Every large city has its dark alleys, run down warehouses, and dens of dubious virtue. A city's skyline, landscape and neighborhoods are but the basic colors of a much more interesting tapestry of life. Woven within it all are its citizens who add to the vibrancy of a city on the move, and give music and voice to its life. But the shrill off-key notes of a life of crime that make you grip your head in desperation of humanity doesn't begin in dark alleys, abandoned warehouses and dimly lit street corners.
No! It happens at recess in elementary school. And many times, it's a Catholic elementary school.
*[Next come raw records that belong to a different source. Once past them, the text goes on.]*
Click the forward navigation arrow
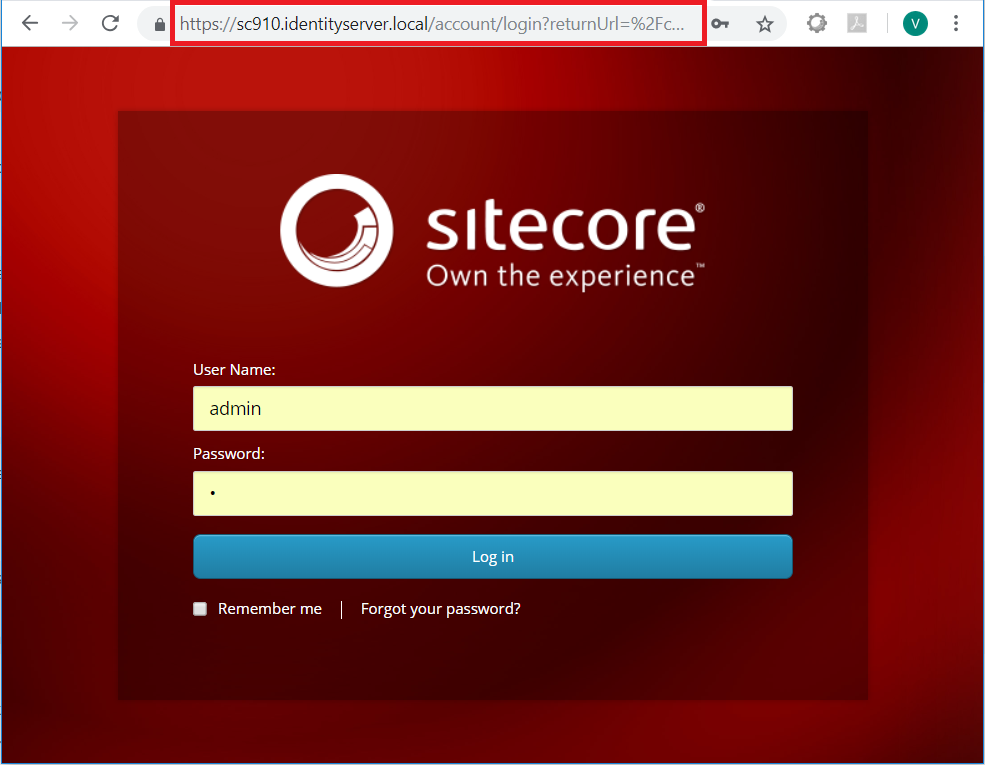Screen dimensions: 985x765 point(68,22)
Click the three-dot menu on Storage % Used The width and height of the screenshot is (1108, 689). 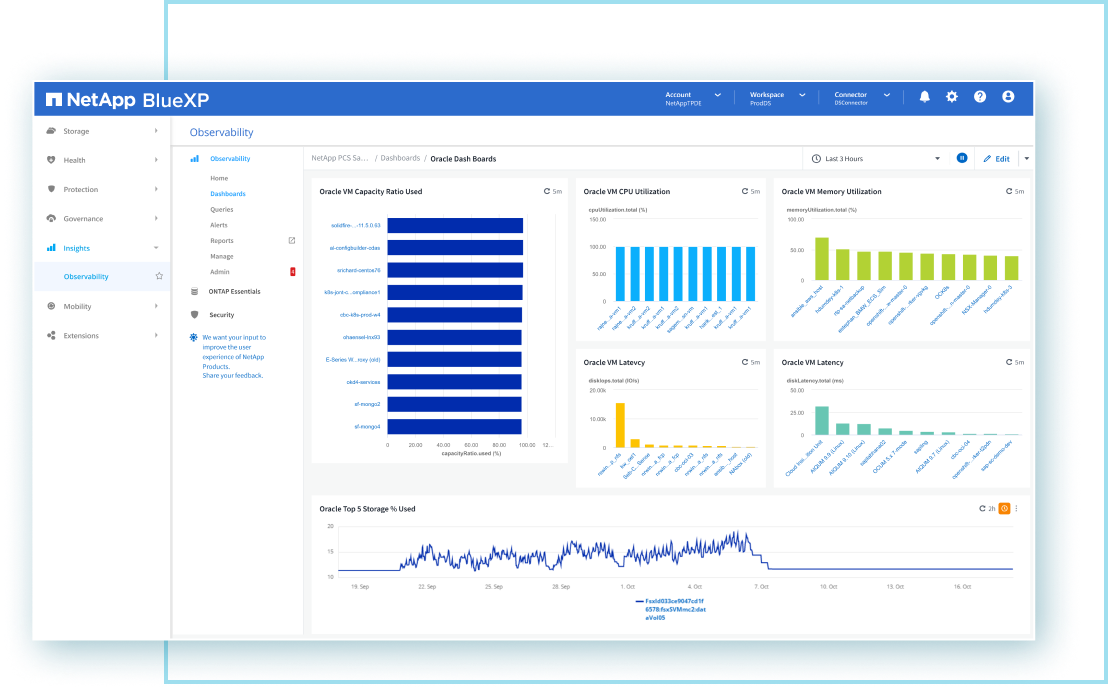tap(1017, 509)
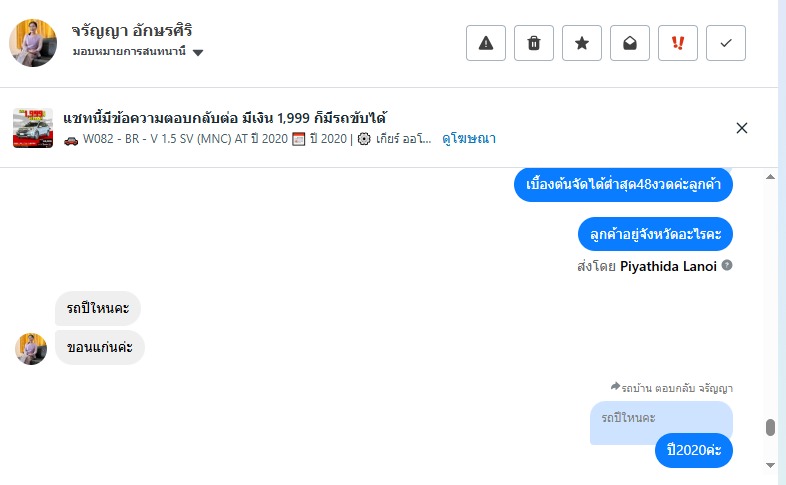Click the scrollbar up arrow
This screenshot has width=786, height=485.
pos(770,177)
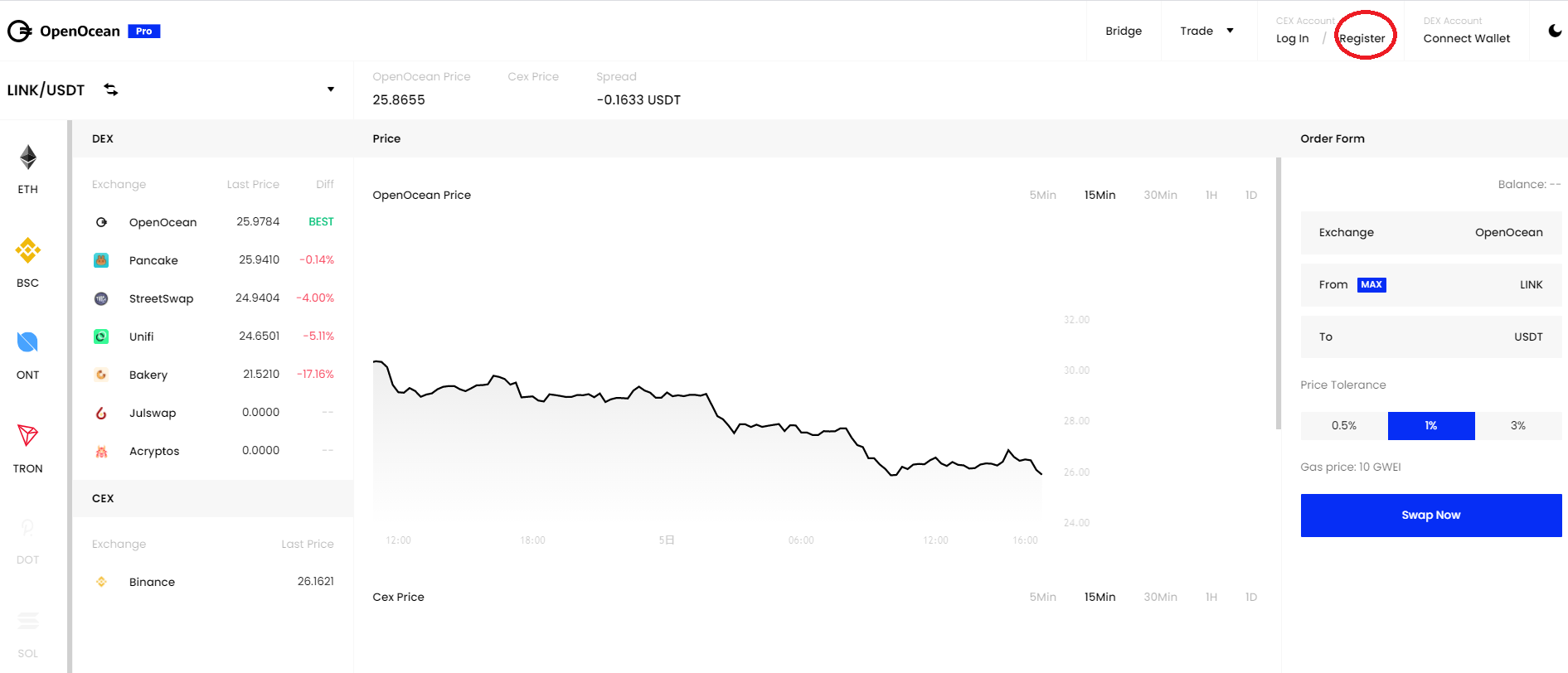Click the Register link

[x=1362, y=38]
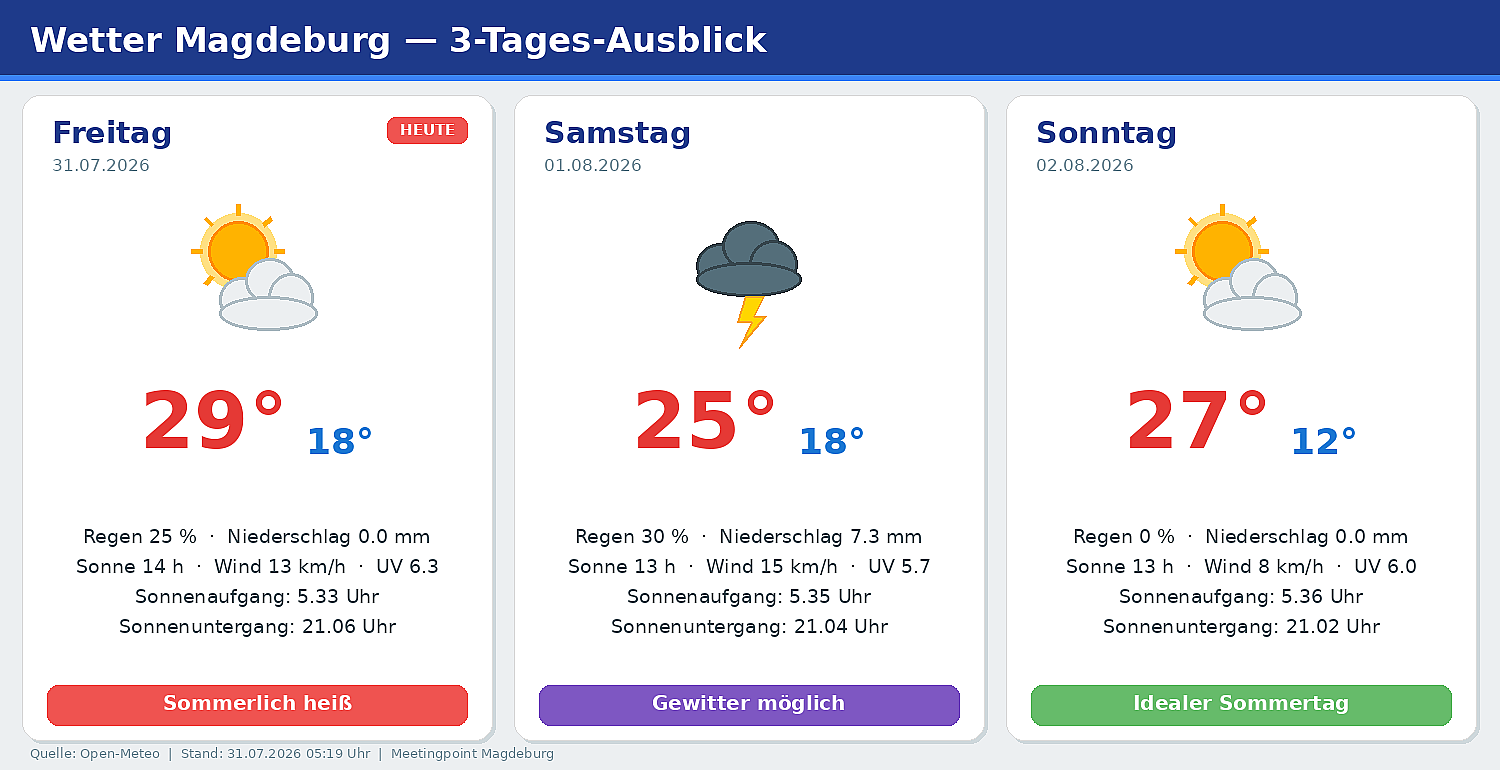Image resolution: width=1500 pixels, height=770 pixels.
Task: Click Friday's 29° high temperature
Action: point(213,421)
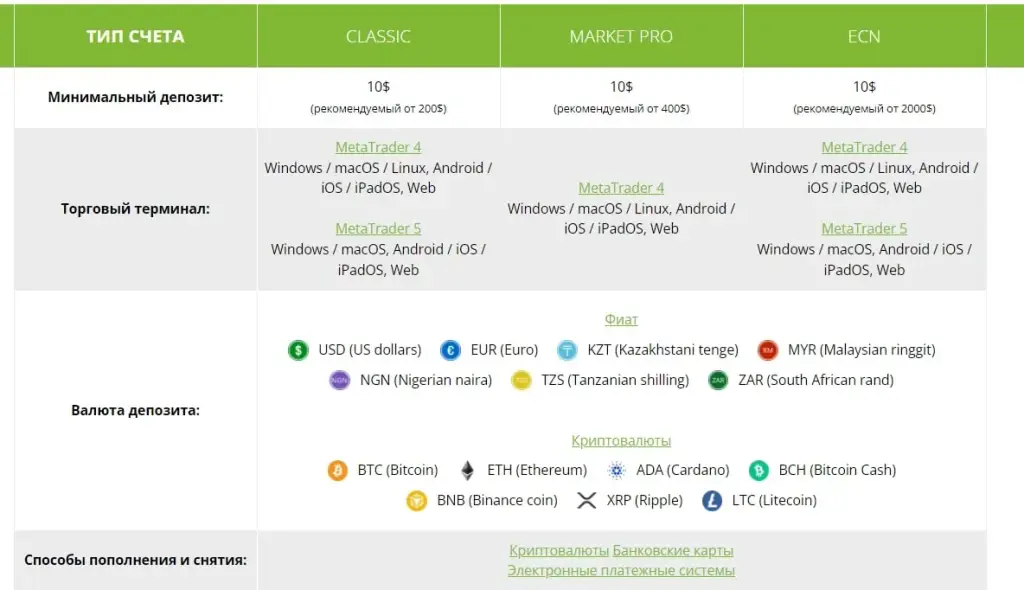Open the Банковские карты link

[x=673, y=551]
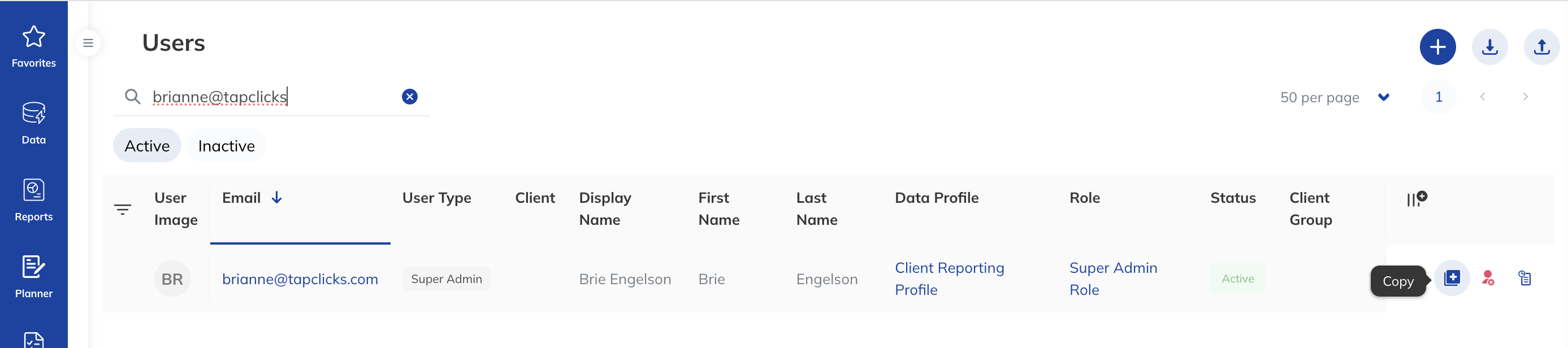This screenshot has height=348, width=1568.
Task: Open the Client Reporting Profile link
Action: [x=950, y=279]
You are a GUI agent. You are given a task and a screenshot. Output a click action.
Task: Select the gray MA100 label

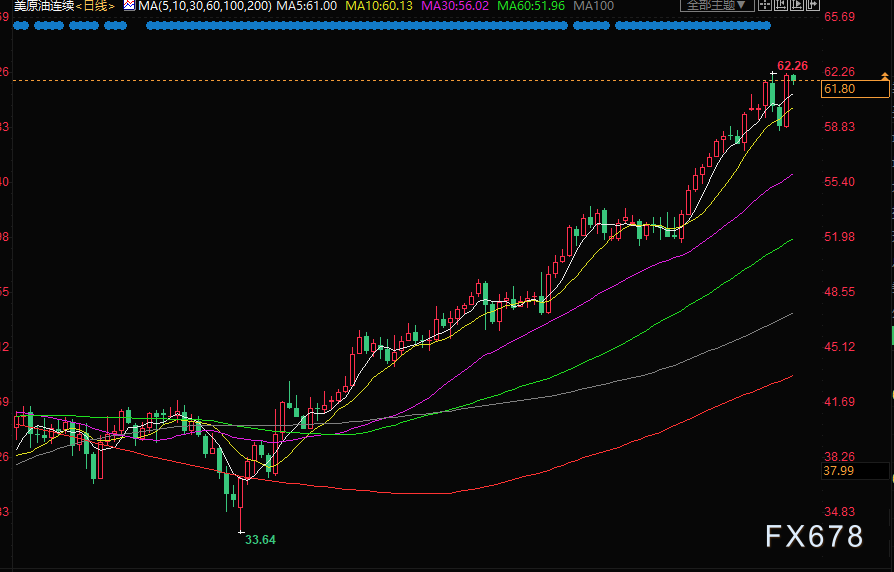pos(593,6)
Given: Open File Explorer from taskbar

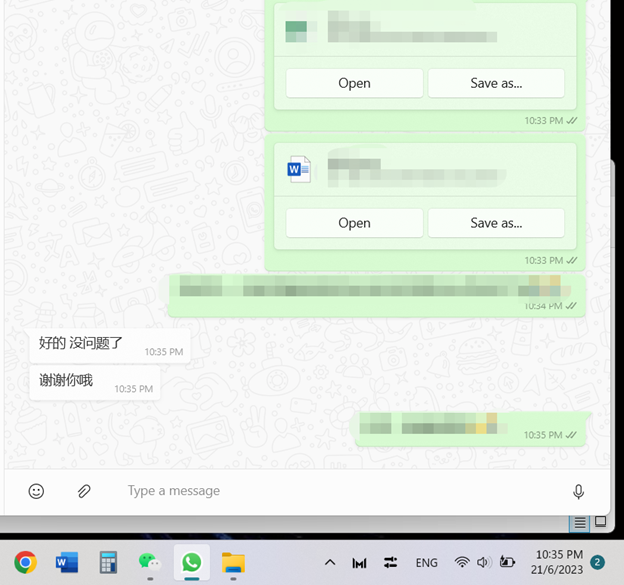Looking at the screenshot, I should [233, 562].
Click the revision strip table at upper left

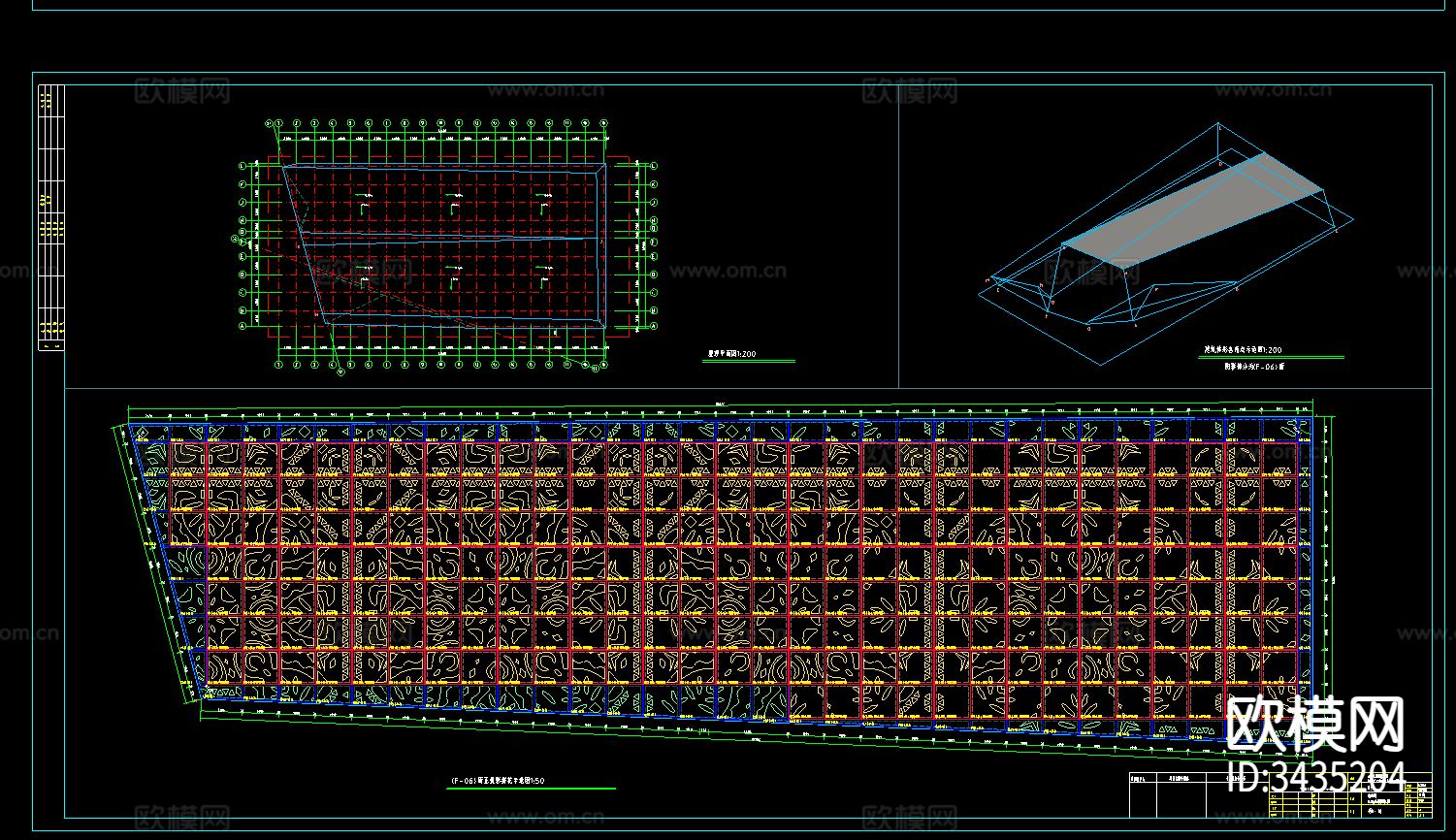coord(50,217)
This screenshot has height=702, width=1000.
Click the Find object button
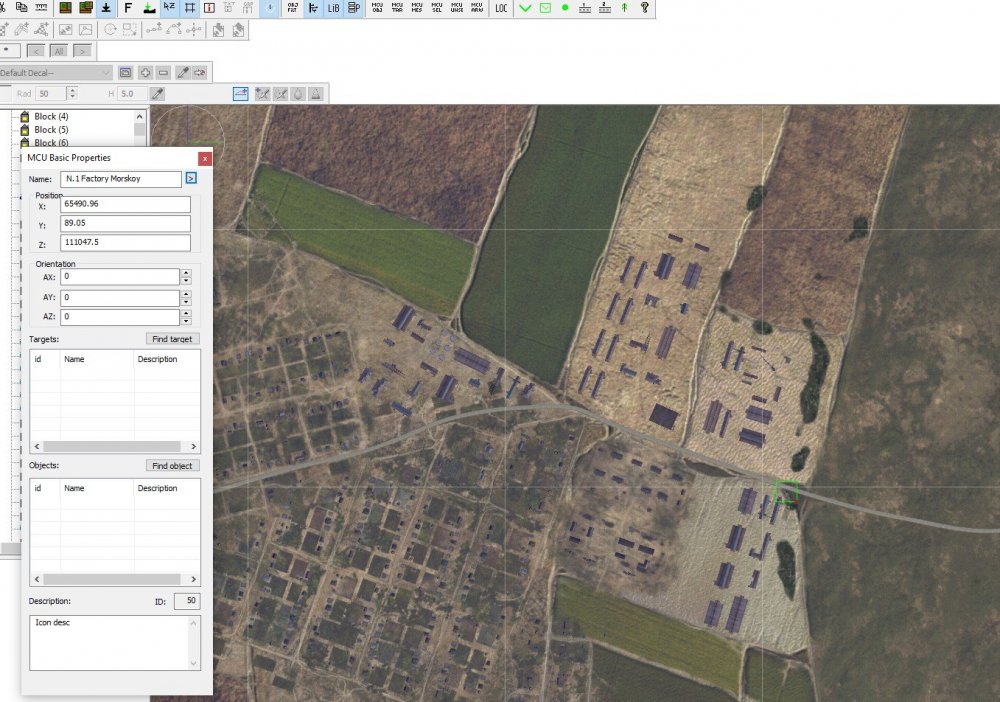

“Rookie Noir” begins in the 1959–60 school year, and two 8 year old gumshoes know that the Baltimore City Police don't have time to investigate crimes that occur right before their lunch break, and the Franciscan nuns at the Shrine of the Large Flower School are out-numbered. It's up to David and Mark to stop the wannabe jailbirds, aspiring hoods and fumbling ginks in their going-to-hell-at-any-cost fervor of shady dealing in baseball cards and comic books, shooting spitballs in class, and teasing the dickens out of dames. Those crimes won't make the headlines in "The Baltimore Sun,” or "The News American” but if David and Mark don't act now, you'll read about really bad crimes in the local newspaper soon, maybe not today, maybe not tomorrow, but soon.